Interest rate risks primarily arise due to mismatch in the interest rate benchmarks for the underlying pool of assets and investors. For instance, in structures wherein loans in the pool are linked to floating rates and payouts to investors are on fixed interest rates, cash flows from the pool may be inadequate in a falling interest rate regime. While analysing the credit risk in a structure, Acuité takes into consideration the expected movement in interest rates, the cushion between cash flows being generated by the pool and payout to investors.

In cases wherein the pool is linked to floating interest rates, movement in benchmark interest rates also impact the expected prepayments in the pool. Prepayment risk arises when investors receive funds earlier than expected, thus exposing them to risk of re-investing these funds at lower yields. Typically, decreasing interest rates and increasing income levels lead to higher prepayments in pools based on retail loans. While analysing prepayment risk for a given transaction, Acuité analyses the expected movements in interest rates and income levels with historical prepayment patterns for a given asset class.

  1. Explicit/External credit enhancements

Based on the risk profile of the underlying pool and the transaction structure, the originator may employ additional credit enhancements (external) in the form of debt service reserve accounts (DSRA) and/or corporate guarantee. Acuité analyses the extent and quality of this additional support and its legal enforceability. Acuité may also analyse the legal structure to check whether cash collateral is available to investors even if the originator goes bankrupt. To be considered as an effective credit enhancement, Acuité believes that these enhancements should provide the required funds before due date so that payments too are made to investors on or before due dates.

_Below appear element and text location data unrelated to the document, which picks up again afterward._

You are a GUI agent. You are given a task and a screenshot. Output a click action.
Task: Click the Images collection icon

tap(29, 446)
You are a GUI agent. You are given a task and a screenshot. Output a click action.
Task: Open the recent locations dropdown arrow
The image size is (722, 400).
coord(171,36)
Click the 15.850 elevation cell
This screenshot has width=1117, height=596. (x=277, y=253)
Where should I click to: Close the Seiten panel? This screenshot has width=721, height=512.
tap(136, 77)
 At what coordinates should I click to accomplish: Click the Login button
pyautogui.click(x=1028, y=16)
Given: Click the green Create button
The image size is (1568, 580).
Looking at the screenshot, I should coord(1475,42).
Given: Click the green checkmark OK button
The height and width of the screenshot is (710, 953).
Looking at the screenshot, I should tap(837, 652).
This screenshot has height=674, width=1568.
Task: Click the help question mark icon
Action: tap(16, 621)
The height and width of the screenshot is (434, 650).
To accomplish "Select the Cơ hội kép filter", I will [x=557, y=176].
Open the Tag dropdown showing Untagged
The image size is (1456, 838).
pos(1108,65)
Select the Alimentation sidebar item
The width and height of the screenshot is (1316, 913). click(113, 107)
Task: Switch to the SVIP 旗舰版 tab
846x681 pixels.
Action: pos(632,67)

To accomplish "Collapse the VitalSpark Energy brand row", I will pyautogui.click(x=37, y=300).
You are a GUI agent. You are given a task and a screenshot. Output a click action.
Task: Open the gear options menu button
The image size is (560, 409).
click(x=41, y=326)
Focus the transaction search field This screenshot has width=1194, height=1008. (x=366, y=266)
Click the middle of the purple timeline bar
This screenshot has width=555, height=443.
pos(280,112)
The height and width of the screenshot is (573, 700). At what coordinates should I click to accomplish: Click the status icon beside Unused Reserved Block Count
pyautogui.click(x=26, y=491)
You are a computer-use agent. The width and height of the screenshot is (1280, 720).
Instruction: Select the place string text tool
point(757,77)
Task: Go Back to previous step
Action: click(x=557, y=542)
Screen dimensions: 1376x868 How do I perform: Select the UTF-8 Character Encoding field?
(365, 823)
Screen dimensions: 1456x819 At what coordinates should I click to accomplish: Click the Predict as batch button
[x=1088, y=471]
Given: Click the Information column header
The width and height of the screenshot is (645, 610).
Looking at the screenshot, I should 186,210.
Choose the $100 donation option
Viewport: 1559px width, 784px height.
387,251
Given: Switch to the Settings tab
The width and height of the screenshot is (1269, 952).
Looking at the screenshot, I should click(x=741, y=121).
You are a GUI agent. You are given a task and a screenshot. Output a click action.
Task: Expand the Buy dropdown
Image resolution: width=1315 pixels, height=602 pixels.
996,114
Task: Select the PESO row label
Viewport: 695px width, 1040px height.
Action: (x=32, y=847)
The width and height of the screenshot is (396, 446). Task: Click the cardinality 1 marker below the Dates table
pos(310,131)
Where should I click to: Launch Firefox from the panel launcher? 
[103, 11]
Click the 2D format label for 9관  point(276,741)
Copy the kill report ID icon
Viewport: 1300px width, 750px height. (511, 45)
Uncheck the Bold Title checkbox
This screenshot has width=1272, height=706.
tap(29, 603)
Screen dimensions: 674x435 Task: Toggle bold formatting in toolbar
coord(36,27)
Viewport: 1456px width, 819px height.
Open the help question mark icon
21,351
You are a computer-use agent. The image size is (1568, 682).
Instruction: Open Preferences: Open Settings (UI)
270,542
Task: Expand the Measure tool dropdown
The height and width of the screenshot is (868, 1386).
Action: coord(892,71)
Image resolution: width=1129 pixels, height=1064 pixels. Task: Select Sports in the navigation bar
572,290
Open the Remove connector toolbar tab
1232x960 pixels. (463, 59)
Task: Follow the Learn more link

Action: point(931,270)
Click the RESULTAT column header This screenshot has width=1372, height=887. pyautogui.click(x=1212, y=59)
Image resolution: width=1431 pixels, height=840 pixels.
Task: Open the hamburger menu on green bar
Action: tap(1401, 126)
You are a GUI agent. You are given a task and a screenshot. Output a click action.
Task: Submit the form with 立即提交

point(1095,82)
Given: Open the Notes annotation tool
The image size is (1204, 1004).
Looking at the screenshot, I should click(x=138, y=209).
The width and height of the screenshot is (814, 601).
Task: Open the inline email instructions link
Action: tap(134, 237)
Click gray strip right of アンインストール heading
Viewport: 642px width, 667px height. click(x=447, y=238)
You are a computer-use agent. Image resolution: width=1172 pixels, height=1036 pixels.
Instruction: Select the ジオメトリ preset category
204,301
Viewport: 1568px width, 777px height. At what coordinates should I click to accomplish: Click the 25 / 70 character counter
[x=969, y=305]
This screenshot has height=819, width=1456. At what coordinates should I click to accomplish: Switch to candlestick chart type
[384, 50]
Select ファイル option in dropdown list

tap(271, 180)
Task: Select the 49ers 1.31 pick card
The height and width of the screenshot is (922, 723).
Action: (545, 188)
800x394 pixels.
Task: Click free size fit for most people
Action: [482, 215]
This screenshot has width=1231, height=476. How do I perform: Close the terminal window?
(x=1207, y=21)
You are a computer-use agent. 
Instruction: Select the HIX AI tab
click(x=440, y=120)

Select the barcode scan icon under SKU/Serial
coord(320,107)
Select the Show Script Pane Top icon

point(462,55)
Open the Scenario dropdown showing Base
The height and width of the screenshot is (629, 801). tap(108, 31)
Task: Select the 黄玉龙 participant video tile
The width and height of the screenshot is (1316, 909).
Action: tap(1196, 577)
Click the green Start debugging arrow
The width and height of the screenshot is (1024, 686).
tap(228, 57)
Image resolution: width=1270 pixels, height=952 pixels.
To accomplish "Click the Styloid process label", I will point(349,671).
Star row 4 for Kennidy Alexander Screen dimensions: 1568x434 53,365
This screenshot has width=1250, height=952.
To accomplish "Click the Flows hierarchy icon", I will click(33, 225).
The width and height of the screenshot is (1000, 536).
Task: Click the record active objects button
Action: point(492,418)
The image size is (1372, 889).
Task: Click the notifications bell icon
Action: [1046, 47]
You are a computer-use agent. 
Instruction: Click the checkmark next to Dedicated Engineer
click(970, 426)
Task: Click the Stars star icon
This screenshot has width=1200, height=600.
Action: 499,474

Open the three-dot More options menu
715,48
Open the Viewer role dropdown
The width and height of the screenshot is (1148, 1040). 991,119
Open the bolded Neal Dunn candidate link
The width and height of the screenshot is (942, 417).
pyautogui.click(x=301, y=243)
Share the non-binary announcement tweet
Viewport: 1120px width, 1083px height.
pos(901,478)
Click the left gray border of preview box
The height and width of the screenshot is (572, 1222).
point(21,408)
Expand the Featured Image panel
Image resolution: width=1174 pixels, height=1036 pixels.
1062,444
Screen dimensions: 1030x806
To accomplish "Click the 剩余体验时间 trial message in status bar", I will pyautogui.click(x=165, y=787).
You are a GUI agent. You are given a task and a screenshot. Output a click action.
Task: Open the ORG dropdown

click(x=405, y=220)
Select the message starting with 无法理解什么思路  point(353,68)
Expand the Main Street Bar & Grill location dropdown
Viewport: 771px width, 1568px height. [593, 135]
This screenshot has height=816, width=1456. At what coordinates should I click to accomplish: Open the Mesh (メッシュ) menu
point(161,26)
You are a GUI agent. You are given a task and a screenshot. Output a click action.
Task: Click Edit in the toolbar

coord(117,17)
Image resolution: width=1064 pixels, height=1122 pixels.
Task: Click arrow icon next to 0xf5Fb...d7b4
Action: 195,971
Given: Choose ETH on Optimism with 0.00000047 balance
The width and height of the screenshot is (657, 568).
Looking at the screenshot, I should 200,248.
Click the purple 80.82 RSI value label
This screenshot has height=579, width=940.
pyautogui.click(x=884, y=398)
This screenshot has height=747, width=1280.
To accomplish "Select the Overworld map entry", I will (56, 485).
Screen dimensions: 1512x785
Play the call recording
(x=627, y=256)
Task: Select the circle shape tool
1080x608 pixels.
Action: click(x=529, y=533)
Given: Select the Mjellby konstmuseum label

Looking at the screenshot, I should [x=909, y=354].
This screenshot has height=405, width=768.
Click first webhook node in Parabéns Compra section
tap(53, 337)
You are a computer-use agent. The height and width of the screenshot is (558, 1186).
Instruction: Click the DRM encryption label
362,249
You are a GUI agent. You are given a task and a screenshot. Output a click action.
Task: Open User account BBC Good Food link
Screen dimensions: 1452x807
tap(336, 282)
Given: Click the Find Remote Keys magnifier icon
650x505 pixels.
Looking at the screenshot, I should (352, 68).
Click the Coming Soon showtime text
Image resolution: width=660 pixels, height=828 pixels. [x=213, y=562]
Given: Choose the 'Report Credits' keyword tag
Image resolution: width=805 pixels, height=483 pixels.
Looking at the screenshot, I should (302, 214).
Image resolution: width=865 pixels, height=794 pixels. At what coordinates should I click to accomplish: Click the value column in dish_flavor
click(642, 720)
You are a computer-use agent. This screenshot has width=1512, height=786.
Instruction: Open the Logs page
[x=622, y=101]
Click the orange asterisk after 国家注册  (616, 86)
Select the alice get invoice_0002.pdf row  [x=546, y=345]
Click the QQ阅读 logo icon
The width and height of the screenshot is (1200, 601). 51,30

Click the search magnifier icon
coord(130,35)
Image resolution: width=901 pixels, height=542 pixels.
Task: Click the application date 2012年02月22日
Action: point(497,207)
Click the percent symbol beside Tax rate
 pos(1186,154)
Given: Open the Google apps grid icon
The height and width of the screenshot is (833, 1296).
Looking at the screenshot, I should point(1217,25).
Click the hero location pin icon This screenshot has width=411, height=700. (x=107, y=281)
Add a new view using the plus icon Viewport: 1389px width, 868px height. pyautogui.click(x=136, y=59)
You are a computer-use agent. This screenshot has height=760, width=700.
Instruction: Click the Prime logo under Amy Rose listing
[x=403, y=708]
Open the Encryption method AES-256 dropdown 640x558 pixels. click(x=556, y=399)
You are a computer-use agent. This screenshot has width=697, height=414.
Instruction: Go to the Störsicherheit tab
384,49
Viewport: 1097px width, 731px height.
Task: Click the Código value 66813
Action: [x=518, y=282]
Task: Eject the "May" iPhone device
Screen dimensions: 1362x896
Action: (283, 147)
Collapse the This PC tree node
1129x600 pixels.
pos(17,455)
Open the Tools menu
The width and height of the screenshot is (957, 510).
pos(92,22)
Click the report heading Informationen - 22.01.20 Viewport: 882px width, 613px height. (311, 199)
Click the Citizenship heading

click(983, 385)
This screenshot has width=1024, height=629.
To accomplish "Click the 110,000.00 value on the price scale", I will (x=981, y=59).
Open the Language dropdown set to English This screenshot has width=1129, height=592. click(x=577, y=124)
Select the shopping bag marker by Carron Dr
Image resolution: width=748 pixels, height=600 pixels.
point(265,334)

As per recent SEBI guidelines, ratings where the credit enhancement/structure around cash flows lead to rated instrument being bankruptcy remote of the issuer/originator will carry the ‘SO’ (Structured Obligation) suffix. Acuite believes that ‘SO’ ratings shall be assigned to ratings of Securitization transactions entailing ratings assigned to PTCs (Pass Through Certificates). The following categories of structures will be eligible for SO suffix.
 

Type of Instrument / Structure

Rationale

ABS

Bankruptcy remote structure

MBS

Bankruptcy remote structure

CDO

Bankruptcy remote structure

Covered bonds, which have to be serviced primarily by the cash flows from the pool of loans housed in a trust, with secondary recourse to issuer

Bankruptcy remote structure

Capital protection oriented funds

These are very similar to CDOs involving a pool of corporate debt exposures, and hence ‘SO’ suffix ensures consistency. 

 

The ratings would be on the regular rating scale for debt instruments and not on the mutual fund rating scale.